## Zu erledigende Aufgaben
1: Auf welchen Stifterverband beruft sich der Redeauszug?
2: Stimmen diese Aussagen mit dem Redeauszug überein? Antworte jeweils mit Ja oder Nein und belege es mit den entscheidenden Worten aus dem Text.
(a) Die Aussage über Studiengebühren stammt vom Stifterverband der deutschen Wirtschaft.
(b) In der Rede wird die Bereitschaft erklärt, eine nachlaufende Studiengebühr notfalls nur in Baden-Württemberg einzuführen.
(c) Die Rede der Kollegin Bregenzer wurde gehört.
3: Zitiere aus dem Redeauszug wörtlich den Abschnitt, der mit den Worten „Sie mogeln sich seit“ anfängt und mit „Kollegin nicht zugehört?)“ aufhört.

## Redeauszug
****************
Der Punkt ist aber ein ganz anderer. Ich habe Ihre Rede gehört, Frau Bauer, und ich habe die Rede der Kollegin Bregenzer gehört, und ich stelle fest: Sie mogeln sich um die Frage der Studiengebühren herum.
Sie mogeln sich seit Jahr und Tag um die Frage der Studiengebühren herum, obwohl zum Beispiel auch der Stifterverband – übrigens nicht der Stifterverband der deutschen Wirtschaft, sondern der Stifterverband für die Deutsche Wissenschaft – ganz eindeutig gesagt hat: Wenn wir auf Qualität unserer Hochschulen setzen – und das müssen wir unbedingt tun –,
(Zuruf des Abg. Kretschmann GRÜNE – Abg. Bri- gitte Lösch GRÜNE: Haben Sie meiner Kollegin nicht zugehört?)
werden wir auf Sicht gesehen nicht um Studiengebühren herumkommen. Sie mogeln sich um diese Frage herum. Ich sage Ihnen: Ich bin bereit, auch in einem Alleingang von Baden-Württemberg eine solche nachlaufende Studiengebühr einzuführen.
****************
## Datenzeilen
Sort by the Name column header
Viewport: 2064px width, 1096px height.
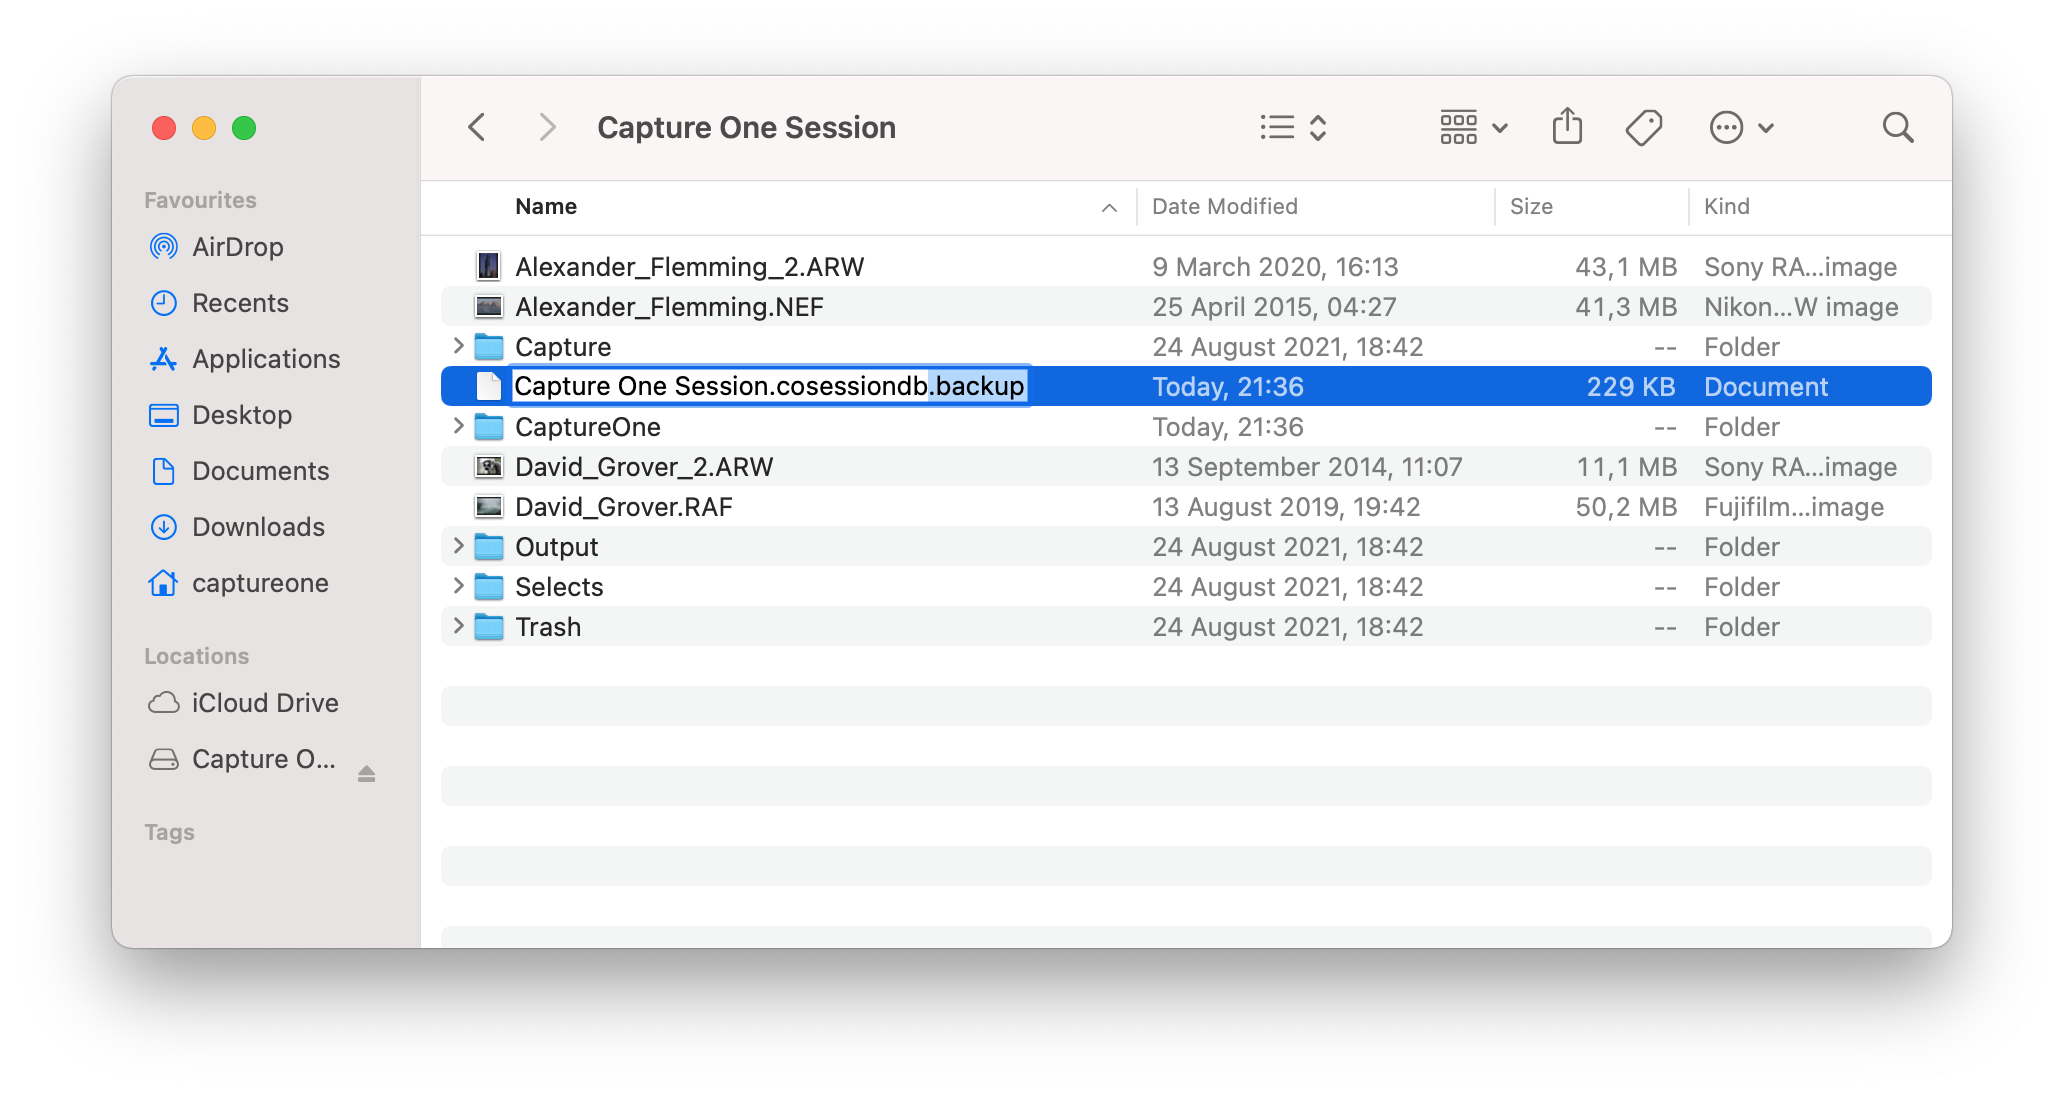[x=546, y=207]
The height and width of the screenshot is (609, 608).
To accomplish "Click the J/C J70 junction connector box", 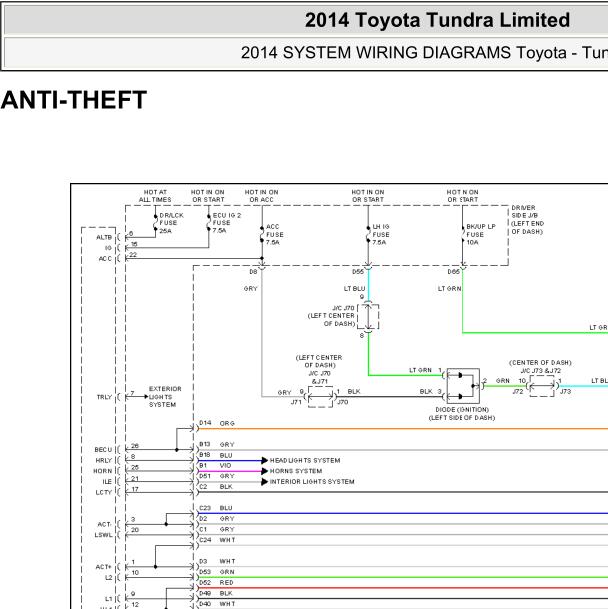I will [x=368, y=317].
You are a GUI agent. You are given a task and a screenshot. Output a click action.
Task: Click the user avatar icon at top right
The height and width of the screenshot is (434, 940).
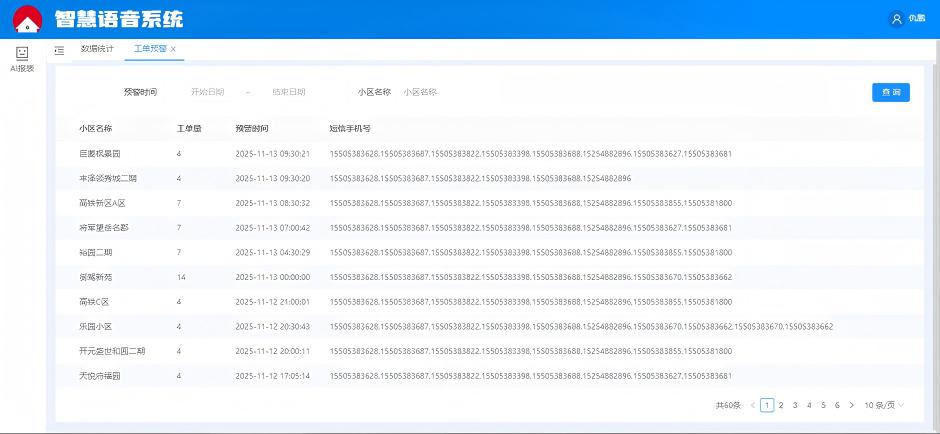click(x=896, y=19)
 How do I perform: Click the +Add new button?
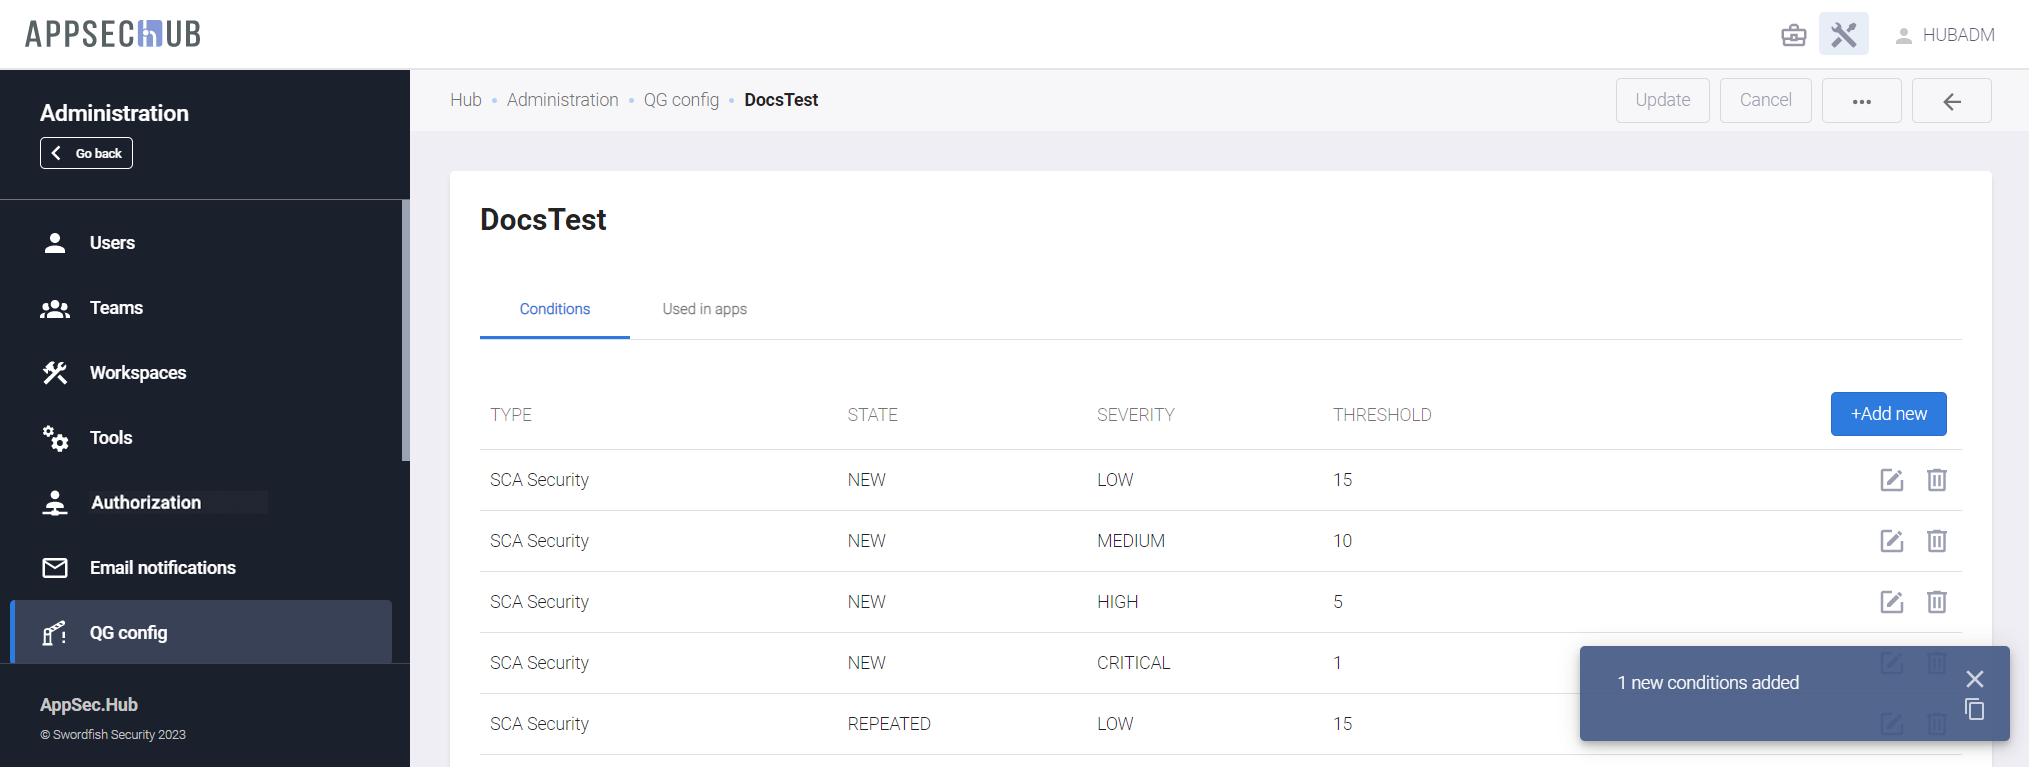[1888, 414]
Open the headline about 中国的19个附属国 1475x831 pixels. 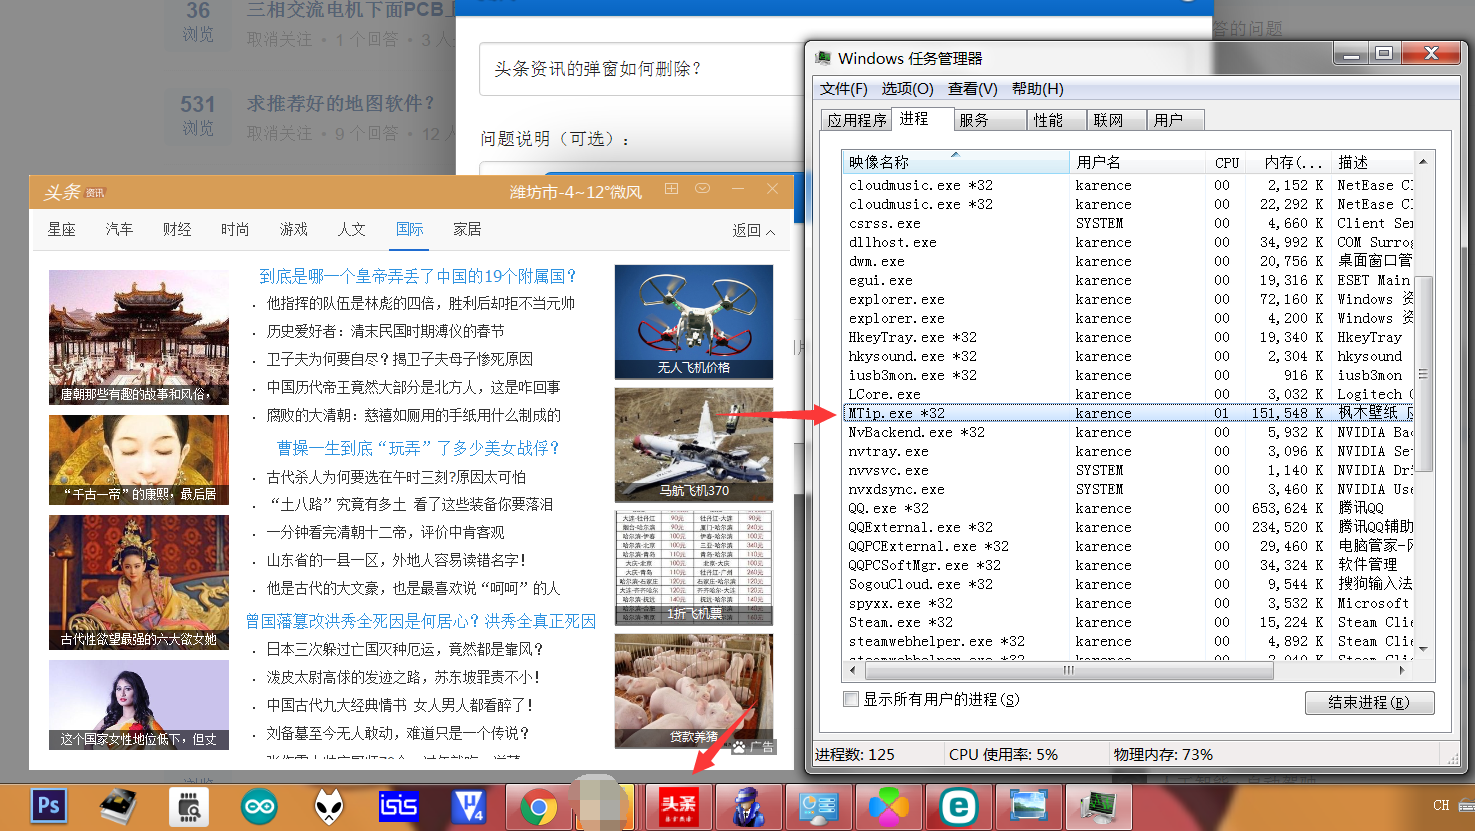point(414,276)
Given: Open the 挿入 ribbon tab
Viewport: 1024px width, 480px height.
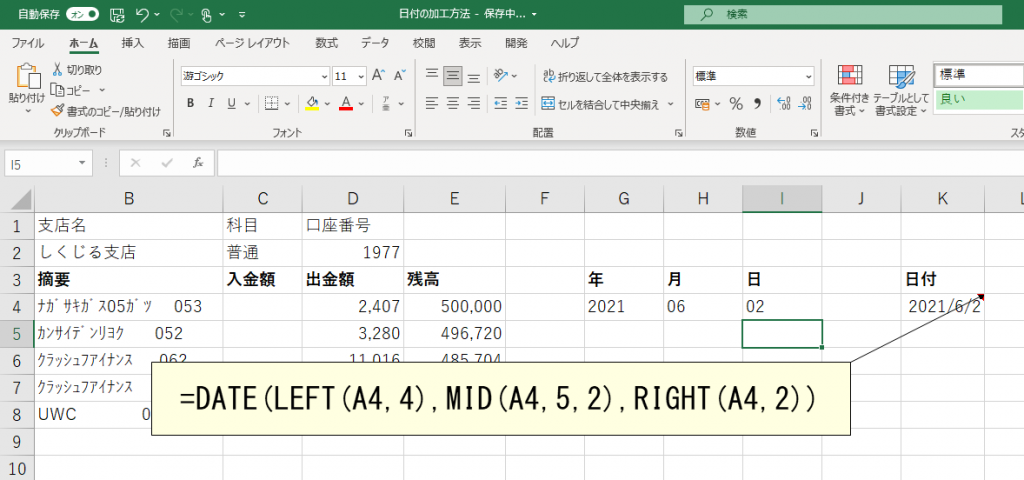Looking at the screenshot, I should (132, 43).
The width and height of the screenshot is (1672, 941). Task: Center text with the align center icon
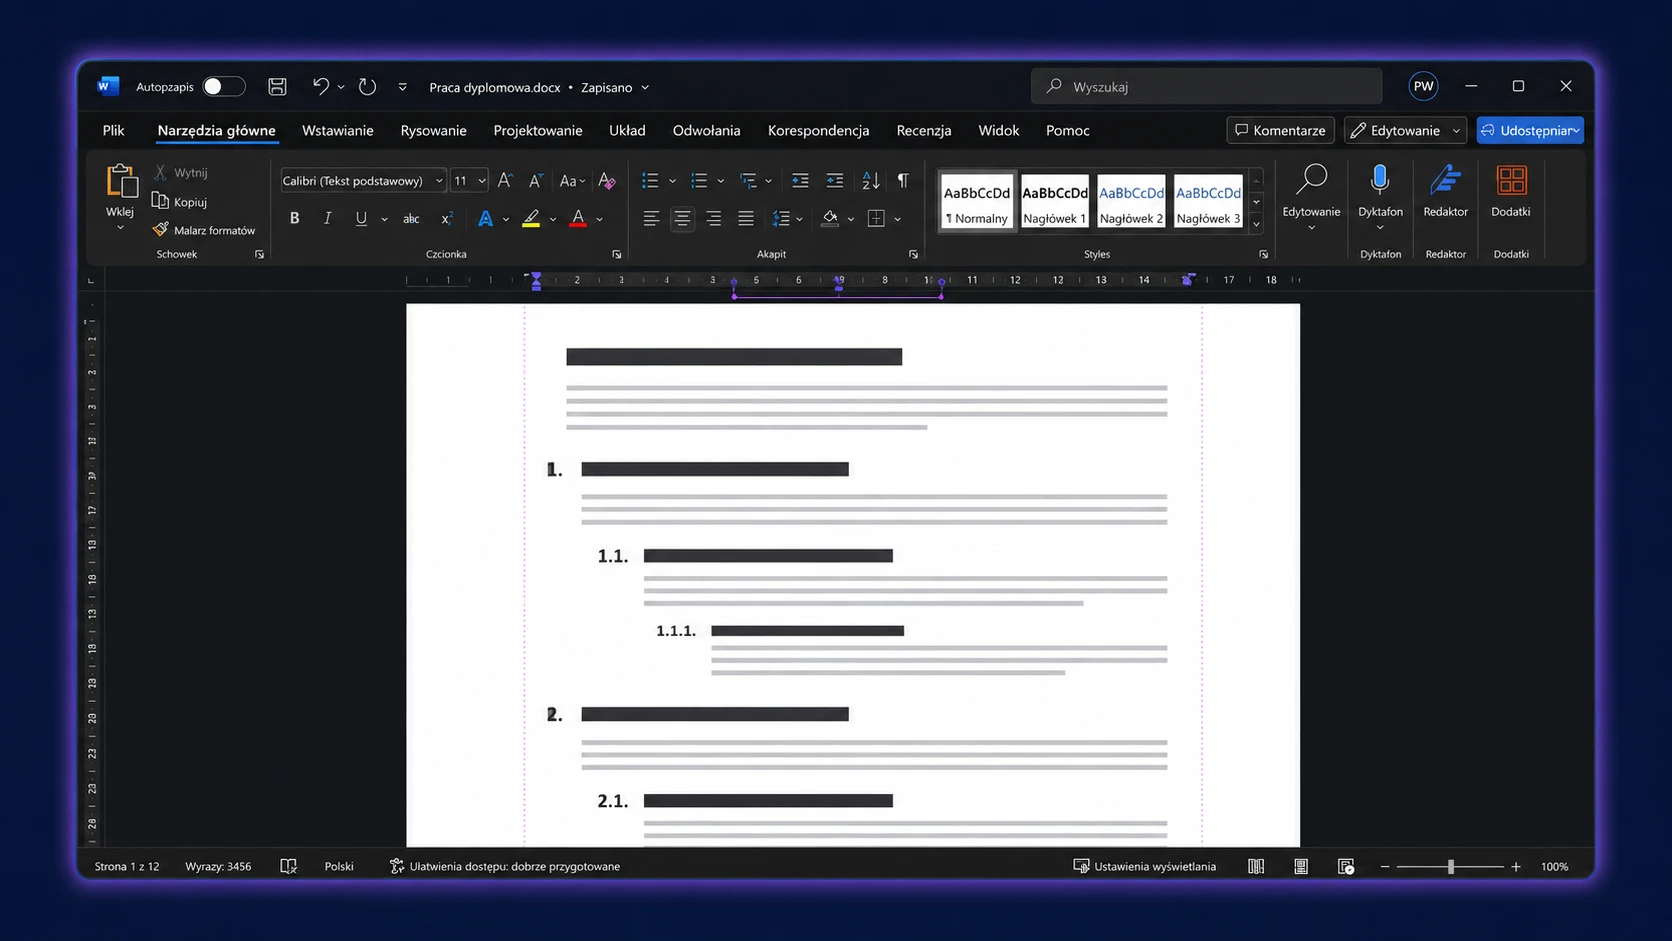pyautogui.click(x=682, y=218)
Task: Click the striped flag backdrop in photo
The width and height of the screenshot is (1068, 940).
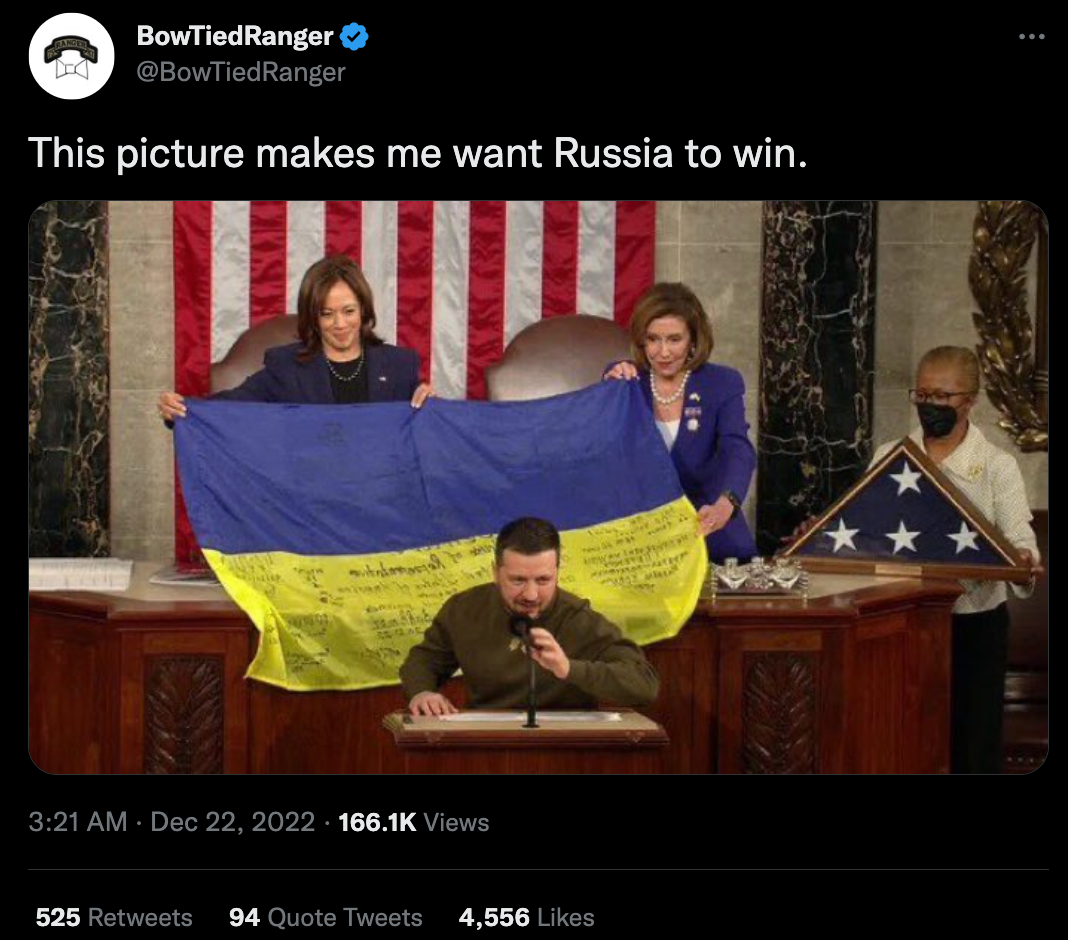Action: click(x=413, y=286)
****************
## Lösungen zur Übung
1: Auf den Stifterverband für die Deutsche Wissenschaft.

2:
(a) Nein: „übrigens nicht der Stifterverband der deutschen Wirtschaft, sondern der Stifterverband für die Deutsche Wissenschaft“
(b) Ja: „Ich bin bereit, auch in einem Alleingang von Baden-Württemberg eine solche nachlaufende Studiengebühr einzuführen.“
(c) Ja: „ich habe die Rede der Kollegin Bregenzer gehört“

3:
Sie mogeln sich seit Jahr und Tag um die Frage der Studiengebühren herum, obwohl zum Beispiel auch der Stifterverband – übrigens nicht der Stifterverband der deutschen Wirtschaft, sondern der Stifterverband für die Deutsche Wissenschaft – ganz eindeutig gesagt hat: Wenn wir auf Qualität unserer Hochschulen setzen – und das müssen wir unbedingt tun –,
(Zuruf des Abg. Kretschmann GRÜNE – Abg. Bri- gitte Lösch GRÜNE: Haben Sie meiner Kollegin nicht zugehört?)